Bustos’ nightmare got worse in July. The DCCC was thrown into ‘complete chaos’ as House Democrats started to complain that Bustos had backed out of a promise to build a diverse staff. Black and Latino Dems specifically lashed out at Bustos for promises made and not kept. 

Politico: “POLITICO reported last week that top lawmakers in the Congressional Black Caucus and Congressional Hispanic Caucus were furious with Bustos, saying she was short-changing minorities by excluding them from her senior staff and failing to live up to promises she made during her campaign for the chairmanship. Bustos surrounded herself with loyalists, eschewing the typical campaign hands who run major party apparatuses.”

To contain a potential mutiny, Bustos had to take decisive action. Bustos flew back to Washington after returning home from Illinois and oversaw a complete shake-up of senior staff. 

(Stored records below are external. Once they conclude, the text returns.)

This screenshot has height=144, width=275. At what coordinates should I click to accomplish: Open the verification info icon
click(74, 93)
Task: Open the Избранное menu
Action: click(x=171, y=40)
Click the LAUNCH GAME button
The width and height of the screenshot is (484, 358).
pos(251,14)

Politico: “On Monday morning, Allison Jaslow, DCCC executive director and a close ally of Rep. Cheri Bustos (D-Ill.) — chair of the committee — resigned during a tense meeting at the party’s Capitol Hill headquarters. And in the next 10 hours, much of the senior staff was out: Jared Smith, the communications director, and another Bustos ally; Melissa Miller, a top DCCC communications aide; Molly Ritner, political director; Nick Pancrazio, deputy executive director; and Van Ornelas, the DCCC’s director of diversity.”

One staffer who was allowed to stay is Tayhlor Coleman, a DCCC staffer who was revealed by the Free Beacon to have posted numerous homophobic and racially insensitive social media posts. 

And while most pundits would think that Bustos’ terrible performance would be strictly a Washington D.C. inside baseball story, it is not that at all. Jim Dey writes in The News-Gazette highlights the steps Bustos took to clean up the mess of her own doing, and how it could affect her at home. 

Most notable is Bustos’ rivalry with progressive groups and activists along with her penchant for being a “gaffe machine when it comes to her public statements or personal interactions with members of minority groups.” 

If anything, Bustos’ has opened the eyes of Washington D.C. political types that she is not the crowned next in line for Dick Durbin’s Senate seat, a reality that people in Illinois are already all too familiar with. Now, she must work to fix the damage she’s done and hope it doesn’t come back to bite her too hard in a congressional district that President Trump won in 2016.